Why Invest?

February, 2021

Every now and then a question comes up that makes you take a step back and think. Sometimes the simple questions are the hardest to answer; for example, we were recently asked the question, “why invest?”

The fundamental answer to that question is that aggregate savings fund aggregate investment through both public and private channels. Your savings are the other side of the investment that powers growth. Countries with high savings rates tend to have high investment rates.

In the case of the UK, we have tended to save less than we should and traditionally we have relied on imported capital to bridge the gap between desired investment and desired savings. The UK runs a, more or less perpetual, current account deficit.
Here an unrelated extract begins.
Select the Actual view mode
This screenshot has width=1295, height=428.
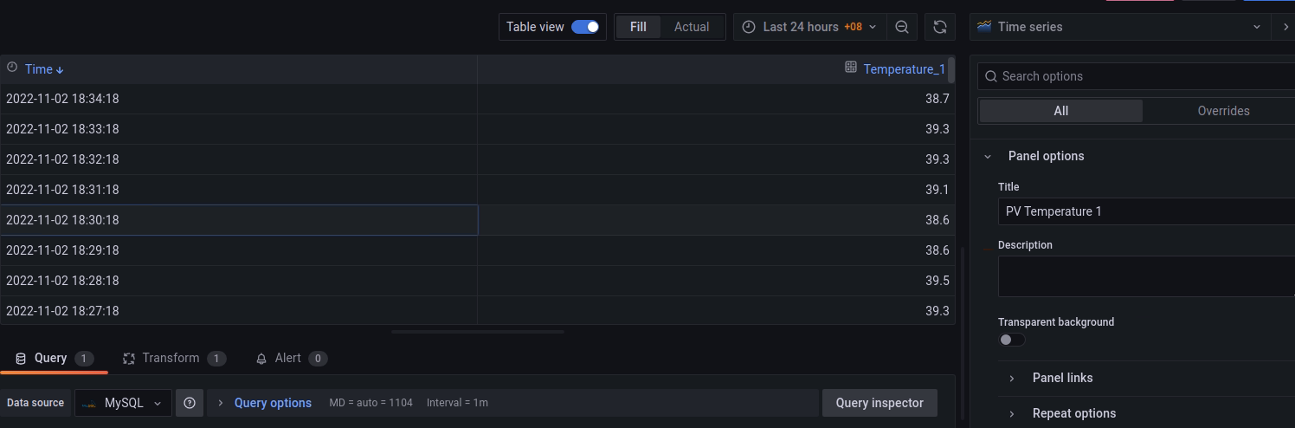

There is, of course, a balance to be struck. Germany, in aggregate, has too much saving (or too little domestic investment) so those excess funds tend to be lent to other countries. At root, this was the key problem underlying the Euro crisis of 2010: excess German saving funding excess borrowing in the ClubMed.

The US saves too little and like most developed economies it has very low interest rates, but unlike most economies, the US has little problem in attracting capital even though it too saves too little. The US dollar and US financial assets are still regarded as the world’s reserve assets and in a crisis, that is where money tends to flow.

But that explanation doesn’t really answer the question for most people in their ordinary working lives.

The more relevant answer for most of us to the question “why invest?”, is twofold: opportunity and cost.

Take cost first: one of the most important reasons to invest is that money tends to lose value over time. After all, money is only as valuable as what it can be exchanged for; you can’t eat pound notes (remember them!) but you can eat bread.

Ay, but there’s the rub, as Hamlet might have put it because, like nostalgia, £1 today isn’t what it used to be.

The Office of National Statistics keeps a helpful database of the price of our daily bread. Back in 1970, the British pound would buy you 11.11 standard British loaves at 9p each. By the end of that decade, that same pound was only worth three loaves, by 1992 only 2 and in 2010, your pound would only buy you 23 slices of a standard 28 slice loaf. In 2010 a loaf cost 120p.

Generally speaking, we have lived through a lengthy period of low inflation but even low rates of inflation can erode the value of money very quickly. In fact, between 2000 and 2010 the value of money, expressed in terms of loaves of bread, more than halved.

But turn the telescope around and you see the opportunity. Had I bought a loaf of bread in 1970 for 9p, I could have exchanged the same loaf for 120p in 2010 and made eleven times my original outlay, protecting the real value of my original capital and, in this example, turning in a “real” profit ahead of general inflation.

I realise that it would be a strange loaf that would last that long and even if it did, you wouldn’t want to eat it, but substitute the loaf for a more conventional investment and you see the point. We can’t invest now in future inflation, but we can buy assets which grow faster than the inflation which lies ahead.

Money itself is useful for exchange and as a unit of account but is generally a poor store of value.

It is an important issue at the moment because inflation rates look like they are beginning to edge up after quite a long period of disinflation. To be slightly more technical for a moment: the scale of the fiscal response to Covid, allied to a large amount of “pent-up” demand, coupled to fragmenting global supply chains (or deglobalisation) is likely to put upward pressure on global prices. Inflation is quite likely to accelerate.

So, in short, the answer to the question, “why invest?”, is simply that in the long run, money itself isn’t a terribly good investment.